▶ [EXTRACTED DATA]

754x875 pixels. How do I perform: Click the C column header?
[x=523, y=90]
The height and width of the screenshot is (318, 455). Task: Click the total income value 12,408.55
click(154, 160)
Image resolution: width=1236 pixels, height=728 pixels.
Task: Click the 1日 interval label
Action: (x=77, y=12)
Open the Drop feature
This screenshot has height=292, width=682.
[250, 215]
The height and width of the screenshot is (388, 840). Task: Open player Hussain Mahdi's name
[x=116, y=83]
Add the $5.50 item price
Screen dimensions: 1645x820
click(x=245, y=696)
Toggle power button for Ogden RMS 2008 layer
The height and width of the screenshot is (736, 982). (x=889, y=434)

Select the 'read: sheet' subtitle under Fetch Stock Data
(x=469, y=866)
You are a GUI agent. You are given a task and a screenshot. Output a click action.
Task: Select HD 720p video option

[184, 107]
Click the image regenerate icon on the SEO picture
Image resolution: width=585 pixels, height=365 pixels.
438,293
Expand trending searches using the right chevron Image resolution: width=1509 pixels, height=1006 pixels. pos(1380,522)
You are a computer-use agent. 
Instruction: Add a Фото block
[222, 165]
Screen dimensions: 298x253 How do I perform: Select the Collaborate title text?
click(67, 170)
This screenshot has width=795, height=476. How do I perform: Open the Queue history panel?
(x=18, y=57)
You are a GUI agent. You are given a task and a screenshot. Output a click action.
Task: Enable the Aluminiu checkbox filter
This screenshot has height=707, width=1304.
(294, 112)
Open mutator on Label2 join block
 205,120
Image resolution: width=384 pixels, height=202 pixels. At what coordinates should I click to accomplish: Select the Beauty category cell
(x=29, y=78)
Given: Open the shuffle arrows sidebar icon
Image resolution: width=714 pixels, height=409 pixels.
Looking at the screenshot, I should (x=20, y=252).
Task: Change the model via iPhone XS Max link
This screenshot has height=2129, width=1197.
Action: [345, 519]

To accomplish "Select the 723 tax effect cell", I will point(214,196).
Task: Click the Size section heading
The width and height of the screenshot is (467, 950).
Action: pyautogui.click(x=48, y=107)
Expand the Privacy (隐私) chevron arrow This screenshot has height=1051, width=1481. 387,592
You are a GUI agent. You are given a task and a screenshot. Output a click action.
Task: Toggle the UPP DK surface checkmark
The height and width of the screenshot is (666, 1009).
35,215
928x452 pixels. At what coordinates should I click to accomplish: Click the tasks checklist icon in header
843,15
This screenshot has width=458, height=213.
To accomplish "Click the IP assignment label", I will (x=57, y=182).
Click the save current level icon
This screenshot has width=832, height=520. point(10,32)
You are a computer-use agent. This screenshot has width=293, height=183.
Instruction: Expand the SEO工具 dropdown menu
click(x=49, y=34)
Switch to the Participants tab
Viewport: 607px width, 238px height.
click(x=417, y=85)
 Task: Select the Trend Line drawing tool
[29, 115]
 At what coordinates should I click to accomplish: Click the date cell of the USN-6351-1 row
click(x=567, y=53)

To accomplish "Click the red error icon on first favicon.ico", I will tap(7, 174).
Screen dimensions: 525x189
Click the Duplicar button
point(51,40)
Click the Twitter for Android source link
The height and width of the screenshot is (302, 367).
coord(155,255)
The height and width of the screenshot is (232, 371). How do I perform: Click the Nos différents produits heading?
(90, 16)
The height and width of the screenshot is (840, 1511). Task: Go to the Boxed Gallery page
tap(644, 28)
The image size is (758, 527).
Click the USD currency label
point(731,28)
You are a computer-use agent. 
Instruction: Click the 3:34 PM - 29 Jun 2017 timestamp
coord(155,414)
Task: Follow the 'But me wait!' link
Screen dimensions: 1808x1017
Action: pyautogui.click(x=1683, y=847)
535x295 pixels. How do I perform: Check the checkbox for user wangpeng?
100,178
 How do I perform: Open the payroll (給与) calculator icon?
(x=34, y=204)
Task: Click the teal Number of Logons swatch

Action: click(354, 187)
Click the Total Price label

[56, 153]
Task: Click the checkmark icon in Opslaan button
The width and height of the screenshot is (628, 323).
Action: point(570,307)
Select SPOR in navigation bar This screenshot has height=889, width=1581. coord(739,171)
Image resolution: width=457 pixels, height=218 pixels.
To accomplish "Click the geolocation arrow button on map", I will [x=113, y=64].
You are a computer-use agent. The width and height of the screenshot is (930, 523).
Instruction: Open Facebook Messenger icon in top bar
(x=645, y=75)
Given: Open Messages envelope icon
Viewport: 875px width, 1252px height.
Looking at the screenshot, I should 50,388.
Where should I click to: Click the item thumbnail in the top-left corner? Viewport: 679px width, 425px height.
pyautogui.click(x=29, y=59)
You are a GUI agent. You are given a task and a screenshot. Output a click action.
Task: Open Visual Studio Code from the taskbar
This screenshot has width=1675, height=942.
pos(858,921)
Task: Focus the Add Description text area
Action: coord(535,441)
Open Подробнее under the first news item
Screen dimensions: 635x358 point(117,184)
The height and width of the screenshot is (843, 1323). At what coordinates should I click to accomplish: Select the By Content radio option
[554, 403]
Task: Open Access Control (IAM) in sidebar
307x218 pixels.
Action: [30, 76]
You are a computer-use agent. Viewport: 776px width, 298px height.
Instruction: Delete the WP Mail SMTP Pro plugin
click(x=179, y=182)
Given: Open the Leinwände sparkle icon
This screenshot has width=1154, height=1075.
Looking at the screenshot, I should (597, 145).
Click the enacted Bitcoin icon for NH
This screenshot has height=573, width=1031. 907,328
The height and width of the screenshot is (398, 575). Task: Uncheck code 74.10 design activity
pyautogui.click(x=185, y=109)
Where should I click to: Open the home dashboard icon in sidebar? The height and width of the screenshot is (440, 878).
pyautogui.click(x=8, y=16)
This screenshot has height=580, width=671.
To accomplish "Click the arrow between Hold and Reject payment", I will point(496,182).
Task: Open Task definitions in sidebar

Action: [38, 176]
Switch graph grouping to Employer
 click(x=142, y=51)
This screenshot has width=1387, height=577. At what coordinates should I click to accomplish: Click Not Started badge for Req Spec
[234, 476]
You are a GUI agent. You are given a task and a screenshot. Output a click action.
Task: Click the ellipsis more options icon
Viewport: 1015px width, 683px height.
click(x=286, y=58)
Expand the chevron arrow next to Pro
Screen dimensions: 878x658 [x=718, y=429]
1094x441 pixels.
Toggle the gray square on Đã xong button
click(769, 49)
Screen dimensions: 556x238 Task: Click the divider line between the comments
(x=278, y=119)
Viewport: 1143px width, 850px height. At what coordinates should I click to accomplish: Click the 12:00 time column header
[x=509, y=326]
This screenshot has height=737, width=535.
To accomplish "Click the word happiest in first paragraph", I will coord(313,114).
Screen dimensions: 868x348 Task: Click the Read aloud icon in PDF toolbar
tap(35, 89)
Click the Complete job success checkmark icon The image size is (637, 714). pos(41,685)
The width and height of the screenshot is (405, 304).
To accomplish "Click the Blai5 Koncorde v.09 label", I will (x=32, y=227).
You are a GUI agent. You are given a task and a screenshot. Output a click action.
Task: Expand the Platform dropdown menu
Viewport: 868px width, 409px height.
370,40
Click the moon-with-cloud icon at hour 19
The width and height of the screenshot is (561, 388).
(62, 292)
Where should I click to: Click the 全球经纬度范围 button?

▶ [SET TASK]
Can you reproduce the material from the line with "Task: Select the Trend Line drawing tool" up to and including the line with "tap(644, 28)", changing "Duplicar" to "Duplicate" and leaving everything else unchanged?

▶ [WRITTEN ANSWER]
 Task: Select the Trend Line drawing tool
[29, 115]
 At what coordinates should I click to accomplish: Click the date cell of the USN-6351-1 row
click(x=567, y=53)

To accomplish "Click the red error icon on first favicon.ico", I will tap(7, 174).
Screen dimensions: 525x189
Click the Duplicate button
point(51,40)
Click the Twitter for Android source link
The height and width of the screenshot is (302, 367).
coord(155,255)
The height and width of the screenshot is (232, 371). How do I perform: Click the Nos différents produits heading?
(90, 16)
The height and width of the screenshot is (840, 1511). Task: Go to the Boxed Gallery page
tap(644, 28)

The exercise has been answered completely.